Aminoacidi ramificati e prestazione
Il consiglio di assumere aminoacidi (ramificati o meno) per migliorare la prestazione sportiva ha qualche fondamento scientifico? Per rispondere esaurientemente occorre considerare su quali considerazioni si basa il presunto miglioramento.Il ragionamento è il seguente: la corsa prolungata produce un catabolismo muscolare dovuto sia a microtraumi sia all'impiego a scopi energetici delle proteine dei muscoli. Questo consumo è variabile da soggetto a soggetto e dipende dalle scorte di glicogeno, dall'intensità, ma soprattutto dalla durata dello sforzo.

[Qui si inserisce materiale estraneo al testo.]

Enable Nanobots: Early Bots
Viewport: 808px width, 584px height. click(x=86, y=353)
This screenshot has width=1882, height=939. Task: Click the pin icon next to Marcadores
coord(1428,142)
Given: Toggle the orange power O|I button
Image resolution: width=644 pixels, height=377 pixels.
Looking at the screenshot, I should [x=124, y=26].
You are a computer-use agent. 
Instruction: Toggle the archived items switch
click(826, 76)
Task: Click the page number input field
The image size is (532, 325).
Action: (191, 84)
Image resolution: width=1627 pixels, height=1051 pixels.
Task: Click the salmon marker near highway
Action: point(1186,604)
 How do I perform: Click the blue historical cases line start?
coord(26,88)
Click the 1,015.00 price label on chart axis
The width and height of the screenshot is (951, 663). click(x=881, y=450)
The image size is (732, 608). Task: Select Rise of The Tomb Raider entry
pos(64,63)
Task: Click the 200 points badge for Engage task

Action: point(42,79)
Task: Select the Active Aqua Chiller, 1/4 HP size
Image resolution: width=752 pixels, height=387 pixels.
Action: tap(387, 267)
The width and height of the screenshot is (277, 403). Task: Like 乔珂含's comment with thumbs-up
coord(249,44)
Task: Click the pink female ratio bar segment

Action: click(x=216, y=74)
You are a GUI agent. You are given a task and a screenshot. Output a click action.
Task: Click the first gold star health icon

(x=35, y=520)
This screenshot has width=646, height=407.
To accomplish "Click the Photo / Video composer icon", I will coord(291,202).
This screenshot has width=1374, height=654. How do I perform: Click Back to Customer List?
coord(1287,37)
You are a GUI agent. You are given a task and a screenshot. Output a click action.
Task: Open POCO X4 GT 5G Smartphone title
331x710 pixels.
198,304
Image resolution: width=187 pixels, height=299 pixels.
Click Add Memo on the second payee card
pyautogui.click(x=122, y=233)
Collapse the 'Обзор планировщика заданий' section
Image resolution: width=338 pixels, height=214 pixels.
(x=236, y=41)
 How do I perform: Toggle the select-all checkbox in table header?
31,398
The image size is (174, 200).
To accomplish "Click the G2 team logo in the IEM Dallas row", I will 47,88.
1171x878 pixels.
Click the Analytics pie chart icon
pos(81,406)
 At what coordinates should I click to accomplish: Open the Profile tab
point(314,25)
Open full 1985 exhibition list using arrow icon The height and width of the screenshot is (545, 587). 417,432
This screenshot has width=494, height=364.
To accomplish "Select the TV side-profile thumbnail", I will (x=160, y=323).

Se consideriamo una maratona (la condizione più favorevole per i sostenitori dell'assunzione di aminoacidi per contrastare il catabolismo muscolare), il consumo può variare da un 6% a un 12%, diciamo mediamente un 10%. Pertanto un soggetto di circa 70 kg che consuma 3000 kcalorie durante una maratona, spenderà 300 kcal circa provenienti da fonti proteiche. Un dato rilevante che giustifica sicuramente in fase di recupero l'assunzione di aminoacidi; infatti con la dieta non è possibile reintegrare a breve 75 g di proteine (si legga l'articolo La qualità delle proteine), corrispondenti a 300 kcal. È con ragionamenti simili che si arriva a concludere che per un recupero veloce per allenamenti che superino i 50' circa è consigliabile assumere aminoacidi (ramificati). Si noti però che gli aminoacidi assunti per recuperare aiutano l'alimentazione, non la sostituiscono: servono cioè a far recuperare prima; chi corre tre volte alla settimana può benissimo evitare ogni integrazione perché l'alimentazione fra due allenamenti è in grado di ripristinare la situazione ottimale. Ben diversa è la situazione pre- o durante la gara. Infatti assumere anche 10 g di aminoacidi (ramificati, glutammina) se qualitativamente potrebbe servire, quantitativamente ha poco senso. Se facciamo due conti si scopre che 10 g di aminoacidi permettono energeticamente a un atleta di 70 kg di coprire la bellezza di circa 600 metri! Cioè praticamente a livello della prestazione non cambia nulla: chi è allenato deve concludere la maratona o l'allenamento lungo avendo ancora un'autonomia energetica di 600 metri, perché terminare in condizioni alla Filippide è veramente da suicidi. Inoltre occorre rilevare che l'assunzione degli aminoacidi mentre si corre obbliga l'organismo a una digestione supplementare e a una ricostruzione che sotto sforzo non è poi così automatica: è pertanto probabile che il vantaggio reale sia molto inferiore ai teorici 600 m.